X_train_scaled_ktta = scaler.fit_transform(X_train_ktta)
X_test_scaled_ktta = scaler.transform(X_test_ktta)

X_train_scaled_onco = scaler.fit_transform(X_train_onco)
X_test_scaled_onco = scaler.transform(X_test_onco)

X_train_scaled_tnxp = scaler.fit_transform(X_train_tnxp)
X_test_scaled_tnxp = scaler.transform(X_test_tnxp)

# Logistic Regression 
log_reg_apld = LogisticRegression()
log_reg_apld.fit(X_train_scaled_apld, y_train_apld)
y_pred_log_reg_apld = log_reg_apld.predict(X_test_scaled_apld)

log_reg_cney = LogisticRegression()
log_reg_cney.fit(X_train_scaled_cney, y_train_cney)
y_pred_log_reg_cney = log_reg_cney.predict(X_test_scaled_cney)
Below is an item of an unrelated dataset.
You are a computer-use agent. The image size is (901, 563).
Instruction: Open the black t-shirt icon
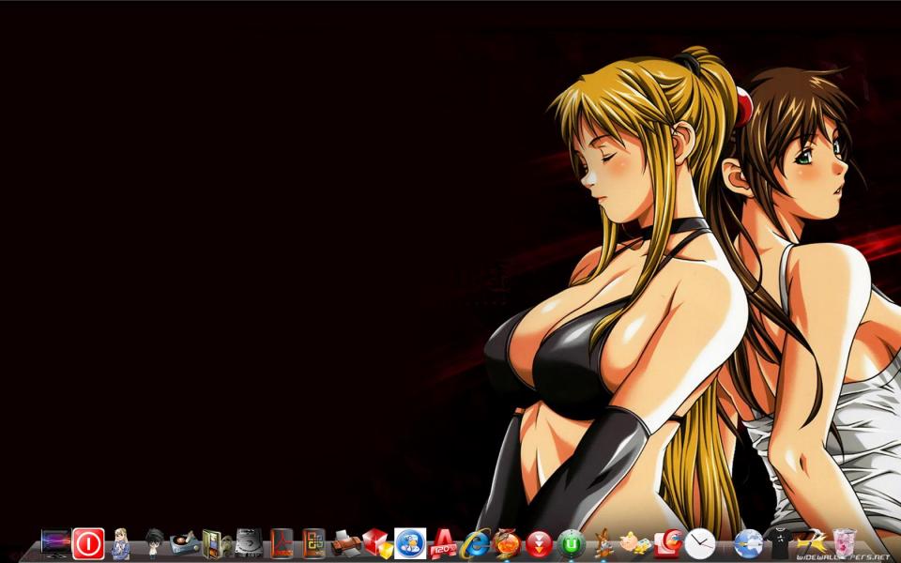coord(781,543)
log_reg_ktta = LogisticRegression()
log_reg_ktta.fit(X_train_scaled_ktta, y_train_ktta)
y_pred_log_reg_ktta = log_reg_ktta.predict(X_test_scaled_ktta)

log_reg_onco = LogisticRegression()
log_reg_onco.fit(X_train_scaled_onco, y_train_onco)
y_pred_log_reg_onco = log_reg_onco.predict(X_test_scaled_onco)

log_reg_tnxp = LogisticRegression()
log_reg_tnxp.fit(X_train_scaled_tnxp, y_train_tnxp)
y_pred_log_reg_tnxp = log_reg_tnxp.predict(X_test_scaled_tnxp)

# Gradient Boosting 
gbc_apld = GradientBoostingClassifier()
gbc_apld.fit(X_train_apld, y_train_apld)
y_pred_gbc_apld = gbc_apld.predict(X_test_apld)

gbc_cney = GradientBoostingClassifier()
gbc_cney.fit(X_train_cney, y_train_cney)
y_pred_gbc_cney = gbc_cney.predict(X_test_cney)

gbc_ktta = GradientBoostingClassifier()
gbc_ktta.fit(X_train_ktta, y_train_ktta)
y_pred_gbc_ktta = gbc_ktta.predict(X_test_ktta)

gbc_onco = GradientBoostingClassifier()
gbc_onco.fit(X_train_onco, y_train_onco)
y_pred_gbc_onco = gbc_onco.predict(X_test_onco)

gbc_tnxp = GradientBoostingClassifier()
gbc_tnxp.fit(X_train_tnxp, y_train_tnxp)
y_pred_gbc_tnxp = gbc_tnxp.predict(X_test_tnxp)

# Models for each stock
log_reg_accuracy_apld = accuracy_score(y_test_apld, y_pred_log_reg_apld)
gbc_accuracy_apld = accuracy_score(y_test_apld, y_pred_gbc_apld)

log_reg_accuracy_cney = accuracy_score(y_test_cney, y_pred_log_reg_cney)
gbc_accuracy_cney = accuracy_score(y_test_cney, y_pred_gbc_cney)

log_reg_accuracy_ktta = accuracy_score(y_test_ktta, y_pred_log_reg_ktta)
gbc_accuracy_ktta = accuracy_score(y_test_ktta, y_pred_gbc_ktta)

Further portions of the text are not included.